As with the better-known Individual Retirement Accounts, you can save only up to a maximum in any given year, but the cap is based on age, when you become eligible and the type of insurance you have (see below), rather than age and taxable earnings.

You’re not required to withdraw any money during a given year. So what you’ve invested continues to grow, assuming it’s invested well and that administrative costs don’t offset real-dollar gains.

And you don’t have to pay income taxes when you withdraw, if you spend the money for approved healthcare purposes — another difference from an IRA.

The biggest difference, however, is that you have to expose yourself and your family to budget and/or health risks because you can’t have an HSA unless your insurance plan is a high deductible, i.e., covers only what are sometimes referred to as catastrophic costs.

Current federal rules, for example, allow insurance companies to require high-deductible customers to pay as much as $7,850 for an individual or $15,700 for a family before they start covering costs.

HSAs are thus obviously beneficial to some people who can afford what they and any dependent family members need and still have money left over because they’ll owe less at tax time. But only those who can stash enough to cover thousands of dollars of healthcare costs.
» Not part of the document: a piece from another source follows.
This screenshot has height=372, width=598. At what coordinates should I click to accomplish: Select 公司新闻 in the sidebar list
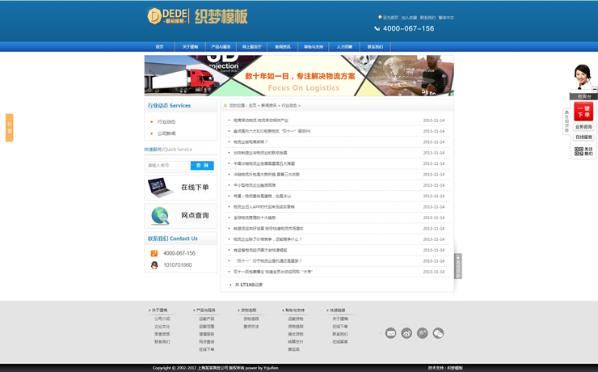(x=166, y=133)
The Ryan plan would allow people to contribute their maximum out-of-pockets to their HSAs. Another provision would allow spouses to contribute all or part of so-called catch-up contributions, i.e. those made in a given year to compensate for lower than maximum contributions previously.

Conservatives, including lead Congressional Republicans have long argued that healthcare costs would drop if people had “more skin in the game,” i.e., more to save or lose depending on whether they choose to seek health care and, if so, what sort and from whom.

This, as I think everybody knows, is profoundly unrealistic. We’ve neither the knowledge nor, in many cases, the time to choose healthcare services the way we choose, for example, large-screen TVs.

It’s nevertheless the theory underpinning the HSA expansion, with its inherent push toward high-deductible plans. And again, it’s effectively spending more on well-off people — in this case, by forfeiting tax revenues.

Undermining the ACA Before Full Repeal

Long as this post is, I haven’t covered all parts of the plan — most notably, the full repeal part.

Sufficeth it to say that it would roil the insurance market — by immediately eliminating the penalty for having no insurance, for example, and the penalty imposed on larger employers that don’t cover most of their full-time workers.

So if Obamacare isn’t failing now — as the policy brief misleadingly says it is — it surely would during the transition period the brief promises.

NOTE: Last Friday, two insider news sources posted a leaked draft of the House Republicans’ legislation. It generally tracks the measures I’ve summarized.